Hydrogenaudio Forums > CD-R and Audio Hardware > CD Hardware/Software
Zaskar
Heya guys, I have an old CD rom on my Debian Lenny box, I replaced it with a newer DVD rom from another machine I had, but now when I rip audio tracks, the MD5 sums never match up (using rubyrip currently). Tried it with a CDRW also from another machine and the same result. But when I throw my oldschool Cdrom back in, it can rip audio tracks that match every time. (both the newer drives are Sony models from a few year old Dell)

This is gonna sound dumb, but im outta ideas, do you need to do/change/set anything after replacing a CD/Dvd rom in linux, like maybe it isnt, i dunno, configured right somewhere?

Thanks guys.
shadowking
Put the drive on its own IDE channel and or make it master / enable DMA. Is it a Samsung drive ?
exec
QUOTE(shadowking @ Aug 26 2007, 07:59) *

Is it a Samsung drive ?


Why would this be important?
Hanky
My guess would be that there is a mismatch in your offset settings between the two drives. This leads to a few missing samples at the beginning of each track yielding different md5 hashes.
Zaskar
QUOTE(Hanky @ Aug 26 2007, 03:26) *

My guess would be that there is a mismatch in your offset settings between the two drives. This leads to a few missing samples at the beginning of each track yielding different md5 hashes.
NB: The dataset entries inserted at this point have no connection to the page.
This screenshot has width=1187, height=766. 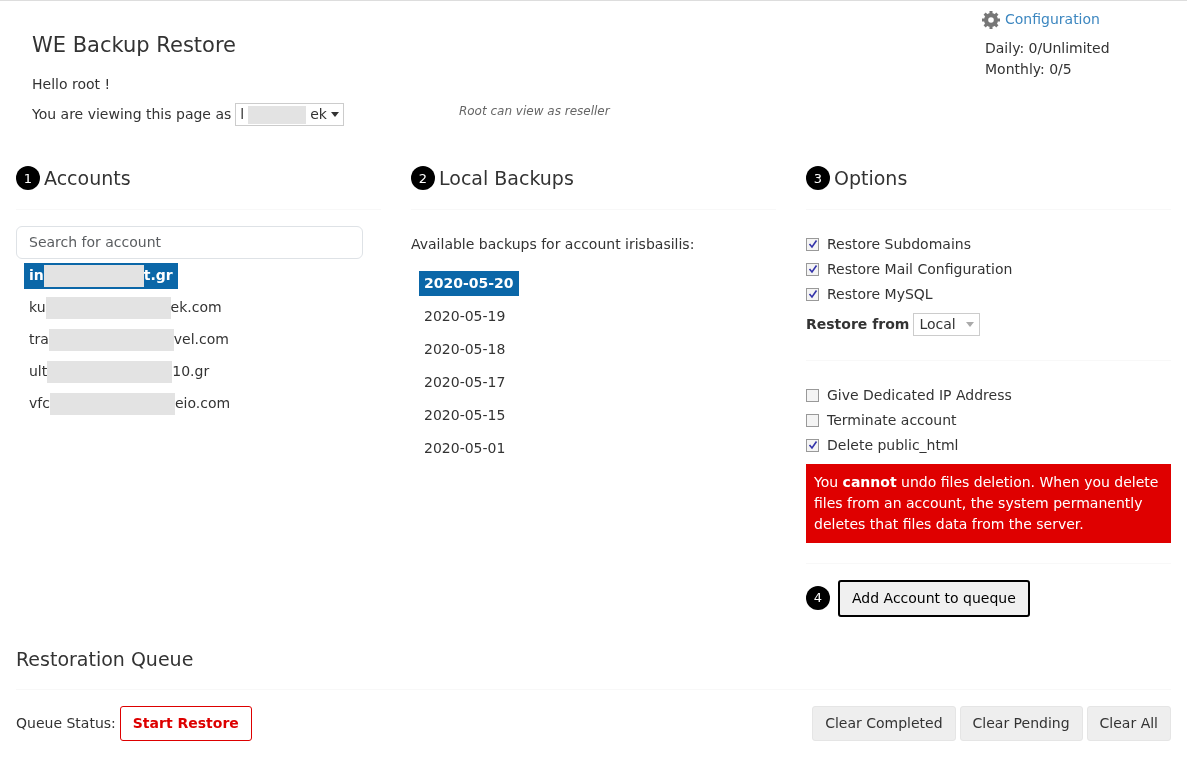 What do you see at coordinates (946, 324) in the screenshot?
I see `restore-source-select: Local` at bounding box center [946, 324].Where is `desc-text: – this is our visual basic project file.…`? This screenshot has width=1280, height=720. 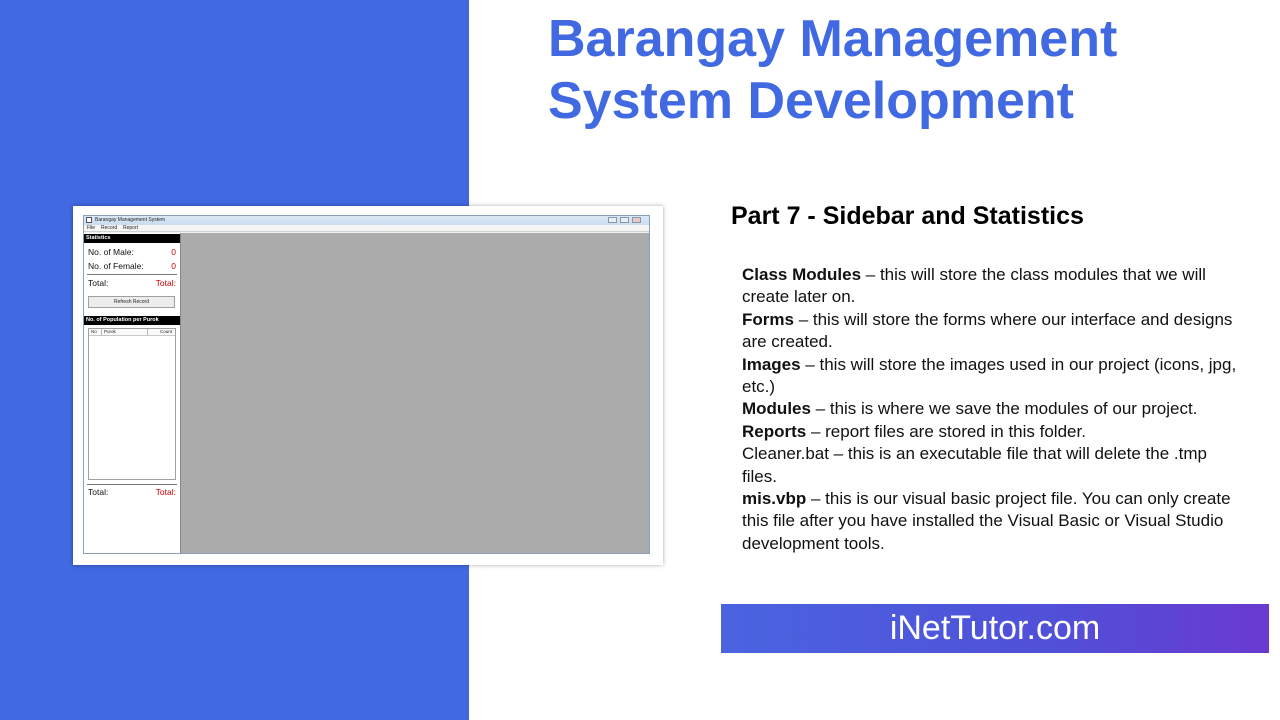
desc-text: – this is our visual basic project file.… is located at coordinates (986, 521).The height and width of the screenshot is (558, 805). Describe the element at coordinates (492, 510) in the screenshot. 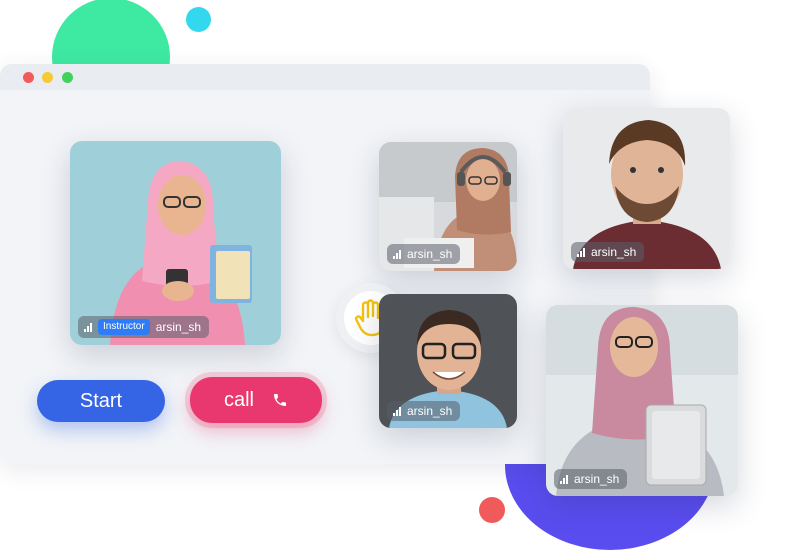

I see `decorative-red-dot` at that location.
Tested in EAC using Wine, seems that the newer drives report "timing errors" (though at the end say no problems detected)
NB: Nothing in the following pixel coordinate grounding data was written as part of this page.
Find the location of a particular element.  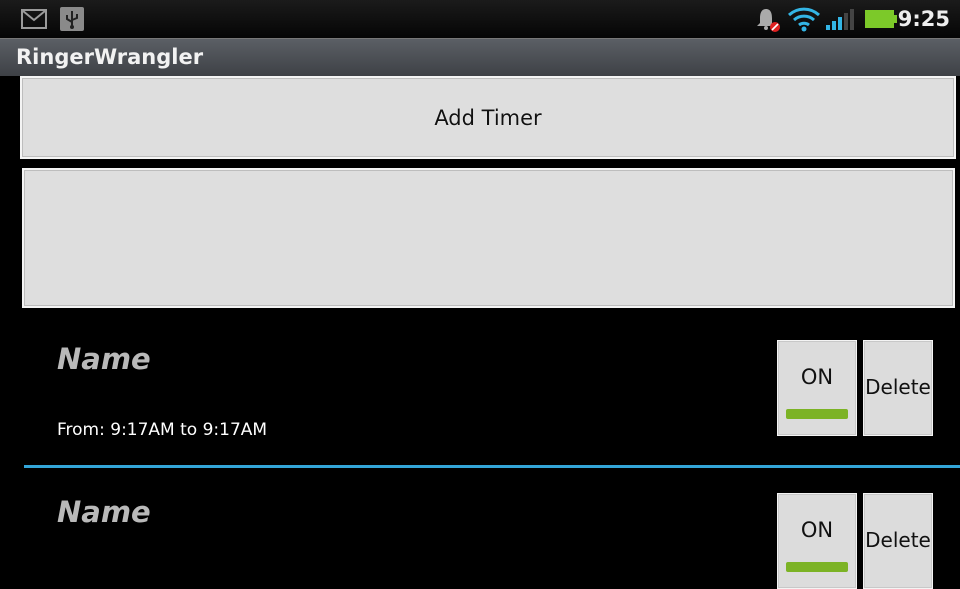

add-timer-button: Add Timer is located at coordinates (488, 118). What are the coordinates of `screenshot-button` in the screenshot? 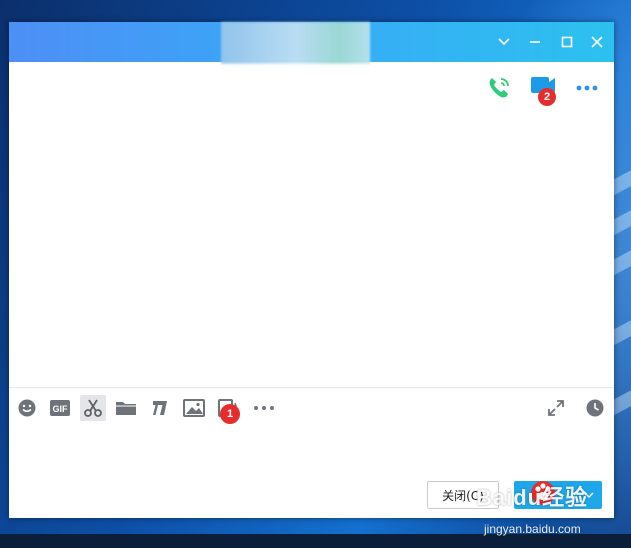 It's located at (93, 408).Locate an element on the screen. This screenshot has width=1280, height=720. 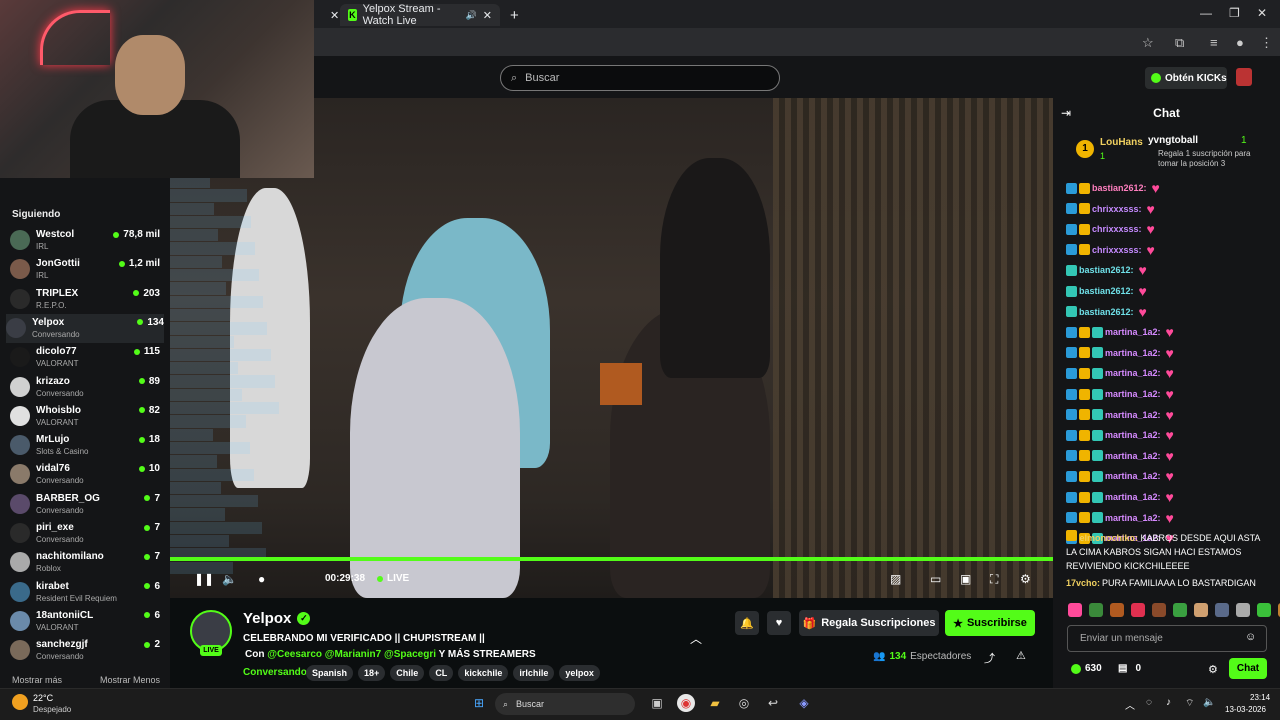
app-icon: ◎ is located at coordinates (744, 703).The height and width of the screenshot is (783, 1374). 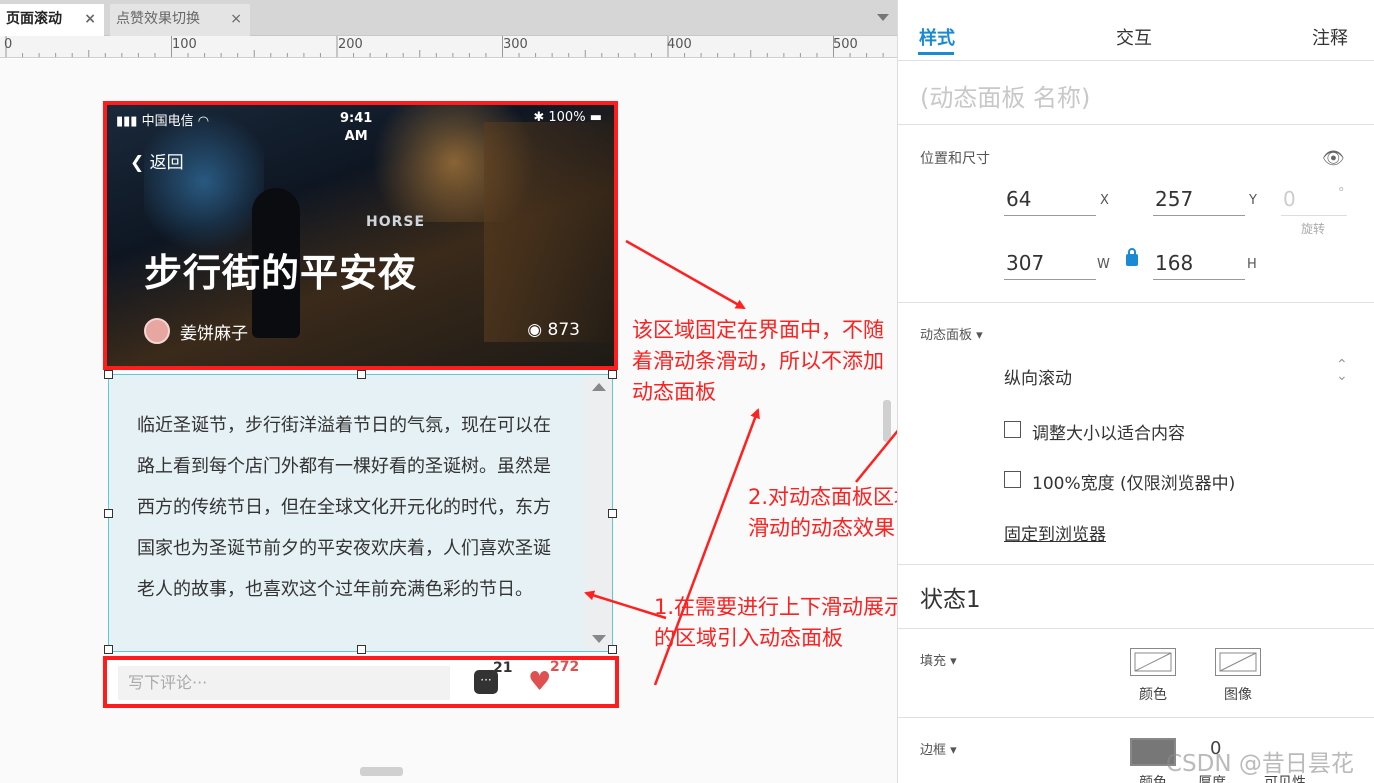 What do you see at coordinates (626, 605) in the screenshot?
I see `arrow-to-panel` at bounding box center [626, 605].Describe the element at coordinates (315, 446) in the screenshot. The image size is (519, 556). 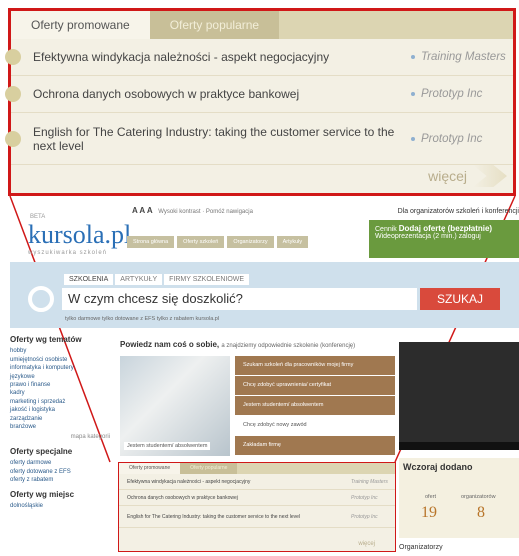
I see `hero-option: Zakładam firmę` at that location.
Its odd though, because these 2 drives are supposed to have a +6 offset, where the old cdrom was supposed to have a -24. but even with them all being set at 0 offset, the results are the same,l the cdrom passes, the 2 newer sony drives do not :/ has different chunk comparison amounts too usually when rubyripper compares.
Zaskar
Ok my bad, this issue was something I should of figured out earlier. The cable I used was the older original non high speed one (you know, just as wide, but bigger strands in about half the amount). Im gonna guess the newer drives read faster then the older cables could handle.